Lo bonito, lo más precioso de ser padre, son los comienzos. Con los hijos estamos comenzando casi cada día, tal es la velocidad a la que llegan las distintas etapas que nos tocan en esto de la supervivencia. Cada comienzo, una nueva aventura, un palacio encantando que hay que visitar. Ay, esa vida doméstica que hay que domesticar con el aprendizaje porque todo es aprendizaje en la paternidad. Siempre hay algo que contar como padre, qué poder ese el de los hijos, que te obligan (qué maravilloso aquí el verbo obligar) a intervenir en otras vidas, tan ajenas, pero tan tuyas también. Todavía mi hija me presta atención, aún me queda (poco) de esto, pero lo aprovecho (o lo intento conscientemente). Y quiero ser una influencia silenciosa, no atosigante (no sé si esto lo consigo, pero lo intento). Una influencia en el sentido de contribución, no de autoridad. Una gramática del cariño me gusta construirles. Es preciosa esa extraña forma que la paternidad exige como lealtad, constancia y sinceridad a tus hijos en todos los movimientos.

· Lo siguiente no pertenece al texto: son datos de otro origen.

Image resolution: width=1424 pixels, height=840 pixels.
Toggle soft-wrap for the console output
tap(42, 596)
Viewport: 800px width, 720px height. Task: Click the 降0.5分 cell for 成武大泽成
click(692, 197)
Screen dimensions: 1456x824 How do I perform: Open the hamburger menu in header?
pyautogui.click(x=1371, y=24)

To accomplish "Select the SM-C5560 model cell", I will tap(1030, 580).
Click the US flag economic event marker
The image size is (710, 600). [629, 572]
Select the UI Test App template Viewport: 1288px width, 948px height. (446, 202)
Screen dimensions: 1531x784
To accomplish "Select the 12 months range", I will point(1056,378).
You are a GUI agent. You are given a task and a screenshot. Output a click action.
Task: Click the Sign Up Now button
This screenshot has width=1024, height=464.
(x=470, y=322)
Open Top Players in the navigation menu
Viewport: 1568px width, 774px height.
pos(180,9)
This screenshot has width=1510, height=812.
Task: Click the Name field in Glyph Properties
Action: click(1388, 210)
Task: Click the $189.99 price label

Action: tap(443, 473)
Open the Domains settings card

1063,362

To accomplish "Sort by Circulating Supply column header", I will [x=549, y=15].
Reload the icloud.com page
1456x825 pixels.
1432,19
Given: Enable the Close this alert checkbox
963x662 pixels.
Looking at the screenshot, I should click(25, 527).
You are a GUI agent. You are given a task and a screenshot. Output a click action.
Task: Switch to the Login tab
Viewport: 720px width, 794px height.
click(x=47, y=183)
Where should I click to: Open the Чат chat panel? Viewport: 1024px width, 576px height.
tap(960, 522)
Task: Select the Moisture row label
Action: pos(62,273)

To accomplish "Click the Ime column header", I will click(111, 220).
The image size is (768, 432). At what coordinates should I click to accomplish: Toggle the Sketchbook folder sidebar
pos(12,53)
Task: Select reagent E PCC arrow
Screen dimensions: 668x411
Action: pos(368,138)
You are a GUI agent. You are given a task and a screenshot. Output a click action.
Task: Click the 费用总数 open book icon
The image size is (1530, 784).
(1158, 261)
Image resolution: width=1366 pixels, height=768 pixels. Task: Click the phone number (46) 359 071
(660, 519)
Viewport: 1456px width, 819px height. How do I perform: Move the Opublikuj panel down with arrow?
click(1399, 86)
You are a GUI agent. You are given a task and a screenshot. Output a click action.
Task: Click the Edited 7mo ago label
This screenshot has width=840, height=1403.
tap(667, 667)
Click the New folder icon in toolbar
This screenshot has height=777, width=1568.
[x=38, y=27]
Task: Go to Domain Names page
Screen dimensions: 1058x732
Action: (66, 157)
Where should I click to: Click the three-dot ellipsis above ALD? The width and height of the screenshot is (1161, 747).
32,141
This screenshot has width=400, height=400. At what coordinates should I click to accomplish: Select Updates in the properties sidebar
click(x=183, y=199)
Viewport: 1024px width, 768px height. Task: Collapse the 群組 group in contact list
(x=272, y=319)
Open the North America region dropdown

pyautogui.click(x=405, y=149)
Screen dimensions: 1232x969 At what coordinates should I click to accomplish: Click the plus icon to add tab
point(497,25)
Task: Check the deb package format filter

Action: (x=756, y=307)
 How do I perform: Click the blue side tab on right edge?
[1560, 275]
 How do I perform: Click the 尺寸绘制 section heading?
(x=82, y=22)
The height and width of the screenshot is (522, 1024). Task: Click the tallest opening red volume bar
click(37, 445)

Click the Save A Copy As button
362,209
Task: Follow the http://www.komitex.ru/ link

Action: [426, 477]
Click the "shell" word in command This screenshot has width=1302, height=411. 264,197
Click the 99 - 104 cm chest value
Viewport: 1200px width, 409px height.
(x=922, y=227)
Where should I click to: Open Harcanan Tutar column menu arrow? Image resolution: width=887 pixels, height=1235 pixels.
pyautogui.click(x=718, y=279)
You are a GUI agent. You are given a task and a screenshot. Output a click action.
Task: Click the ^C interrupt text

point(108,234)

No sé qué padre soy para ti, querida Vega, tampoco me he propuesto ser ninguno en concreto. Sólo sé que me convertiste en hombre emocionado y que ojalá aprecies en mí alguna virtud que te pueda servir de espejo. Ya te veo caminar a veces sola en muchas cosas, independiente. Y esto me gusta: tu independencia es ya un talento que admiro y envidio. Ojalá en ese caminar tuyo se me permita auscultarte por un agujerito; yo no me quiero perder nada de aquello que decidas contarme a partir de ahora. Tus secretos serán tuyos y bien estará, esto lo acepto. Pero no me quites nunca el contacto, por muy tenue o leve que sea. Déjame estar allí y define ese “allí” tú misma. Estoy aprendiendo a tolerar tus rechazos, que ya no quieras ni permitas todos los abrazos que me gusta darte; asimilo tu alejamiento ya incipiente (porque me recuerda al que yo tuve con mis padres y que había olvidado). Déjame seguir echándote fotos de vez en cuando, que recoja alguna anécdota de las que compartimos y que tú protagonizas y yo cuento por las redes como recuerdo y como legado que te dejo para que nada se olvide en el limbo de la desmemoria.
Pues eso, mi amor, mi vida: FELICIDADES INFINITAS. Llegas a los diez, qué cifra más redonda para mi niña diez, mi hija diez, mi rubia diez. Te felicito otra vez por las redes (esta vez dejo escritas las felicitaciones en el blog de papá del que tanto te ríes) dejándote como regalo un recuerdo de palabras y fotografías. Es en ellas, en las palabras y en las imágenes que atesoro donde puedo almacenar y archivar todas estas cosas que siento y miro sin que la memoria las desvaríe. Es una manera de jugar contra la lógica de la evocación, que siempre es tan esquiva o mentirosa. Yo intento que los recuerdos sean más fáciles, por eso siempre te dejo estas huellas, para ti, niña mía.
Te quiere,
PAPÁ.
Bellísimas palabras y precioso recuerdo el que le dejas con ellas a Vega!!! Feliz cumpleaños para ti, Vega, de tu fan sevillana. Mil besos, cariño!!!